Dans le texte sur la fiscalité, recopiez le passage qui va de « Instaurer une Flat » à « soit le niveau. » en remplaçant « médecin » par « avocat ».

# TEXTE PRÉSENTÉ
* * * * * * * * *
Instaurer une Flat Tax, qui garantit à
l'entrepreneur, au cadre, à l'artiste de talent, au médecin,
etc. qu'il conservera l'essentiel de ses revenus quel qu'en soit le niveau.
2.
Supprimer l'ISF, qui ne rapporte pas grand chose au
budget de l'état, et dont le coût réel est
supporté par les classes moyennes.
3.
Impôt sur les sociétés ramené au même taux
que la Flat Tax, soit moins de 20%, avec une
assiette "assainie" pour éviter les déductions
byzantines qui font les choux gras des multinationales au détriment
des PME. De cette façon, les PME pourront constituer les
réserves qui leur permettront de grandir.
4.
* * * * * * * * *
(Liste des données)
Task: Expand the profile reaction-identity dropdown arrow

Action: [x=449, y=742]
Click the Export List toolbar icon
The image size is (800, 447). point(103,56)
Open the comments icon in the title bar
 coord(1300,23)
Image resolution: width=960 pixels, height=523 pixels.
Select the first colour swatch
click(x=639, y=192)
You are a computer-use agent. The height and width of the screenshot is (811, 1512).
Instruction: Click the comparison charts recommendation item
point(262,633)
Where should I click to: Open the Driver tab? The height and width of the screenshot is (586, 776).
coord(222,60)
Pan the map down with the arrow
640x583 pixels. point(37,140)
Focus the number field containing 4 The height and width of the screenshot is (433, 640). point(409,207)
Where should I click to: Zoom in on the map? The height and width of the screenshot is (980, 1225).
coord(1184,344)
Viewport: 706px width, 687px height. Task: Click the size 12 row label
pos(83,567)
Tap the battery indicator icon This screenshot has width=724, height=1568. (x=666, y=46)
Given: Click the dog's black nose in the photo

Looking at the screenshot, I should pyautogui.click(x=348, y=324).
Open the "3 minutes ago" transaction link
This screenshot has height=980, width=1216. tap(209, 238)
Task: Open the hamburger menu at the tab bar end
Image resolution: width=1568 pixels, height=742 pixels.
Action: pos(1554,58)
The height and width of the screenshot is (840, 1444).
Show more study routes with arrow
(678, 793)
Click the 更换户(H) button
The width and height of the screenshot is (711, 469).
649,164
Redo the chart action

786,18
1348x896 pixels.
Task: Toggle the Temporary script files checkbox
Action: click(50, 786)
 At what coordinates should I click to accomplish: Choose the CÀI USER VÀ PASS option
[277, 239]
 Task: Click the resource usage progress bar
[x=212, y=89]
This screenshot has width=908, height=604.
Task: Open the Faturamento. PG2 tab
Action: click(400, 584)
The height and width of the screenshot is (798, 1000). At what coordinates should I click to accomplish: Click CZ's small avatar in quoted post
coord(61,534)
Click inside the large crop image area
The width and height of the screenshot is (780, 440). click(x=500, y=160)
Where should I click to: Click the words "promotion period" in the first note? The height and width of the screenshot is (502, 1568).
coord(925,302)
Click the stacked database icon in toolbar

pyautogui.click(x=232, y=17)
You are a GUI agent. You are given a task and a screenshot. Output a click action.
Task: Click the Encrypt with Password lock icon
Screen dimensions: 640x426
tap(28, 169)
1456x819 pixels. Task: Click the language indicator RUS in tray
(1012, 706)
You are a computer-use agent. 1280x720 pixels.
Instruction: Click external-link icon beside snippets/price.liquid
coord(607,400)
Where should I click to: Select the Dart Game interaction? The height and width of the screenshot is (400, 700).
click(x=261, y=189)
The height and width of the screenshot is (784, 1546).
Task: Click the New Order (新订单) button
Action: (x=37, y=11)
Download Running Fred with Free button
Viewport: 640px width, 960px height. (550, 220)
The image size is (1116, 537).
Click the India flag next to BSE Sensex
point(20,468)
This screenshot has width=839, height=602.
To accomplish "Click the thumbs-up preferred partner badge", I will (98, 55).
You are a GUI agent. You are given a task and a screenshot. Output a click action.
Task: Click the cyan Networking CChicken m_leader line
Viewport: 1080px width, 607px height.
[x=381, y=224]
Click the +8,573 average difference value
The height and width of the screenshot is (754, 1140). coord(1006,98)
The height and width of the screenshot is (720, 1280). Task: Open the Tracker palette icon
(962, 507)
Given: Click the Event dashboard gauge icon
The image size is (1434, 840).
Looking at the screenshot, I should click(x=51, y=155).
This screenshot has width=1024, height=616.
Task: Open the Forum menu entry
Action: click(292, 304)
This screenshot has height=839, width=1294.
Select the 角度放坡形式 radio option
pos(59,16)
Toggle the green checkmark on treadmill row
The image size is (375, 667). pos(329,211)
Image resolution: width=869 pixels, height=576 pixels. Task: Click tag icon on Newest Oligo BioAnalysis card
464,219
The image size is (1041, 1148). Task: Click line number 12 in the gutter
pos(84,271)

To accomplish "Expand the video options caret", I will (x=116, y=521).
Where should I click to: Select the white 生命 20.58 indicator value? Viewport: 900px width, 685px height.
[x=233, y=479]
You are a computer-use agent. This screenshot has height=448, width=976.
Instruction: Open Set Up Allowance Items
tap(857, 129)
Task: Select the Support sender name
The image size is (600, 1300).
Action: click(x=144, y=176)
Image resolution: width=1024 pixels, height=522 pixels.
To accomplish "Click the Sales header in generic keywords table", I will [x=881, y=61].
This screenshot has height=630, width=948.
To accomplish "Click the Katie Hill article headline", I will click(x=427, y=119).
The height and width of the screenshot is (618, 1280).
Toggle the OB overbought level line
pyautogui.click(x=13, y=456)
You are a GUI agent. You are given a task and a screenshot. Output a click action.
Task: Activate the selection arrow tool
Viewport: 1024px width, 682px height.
* * * * * * * * *
# SOLUTION
Instaurer une Flat Tax, qui garantit à
l'entrepreneur, au cadre, à l'artiste de talent, au avocat,
etc. qu'il conservera l'essentiel de ses revenus quel qu'en soit le niveau.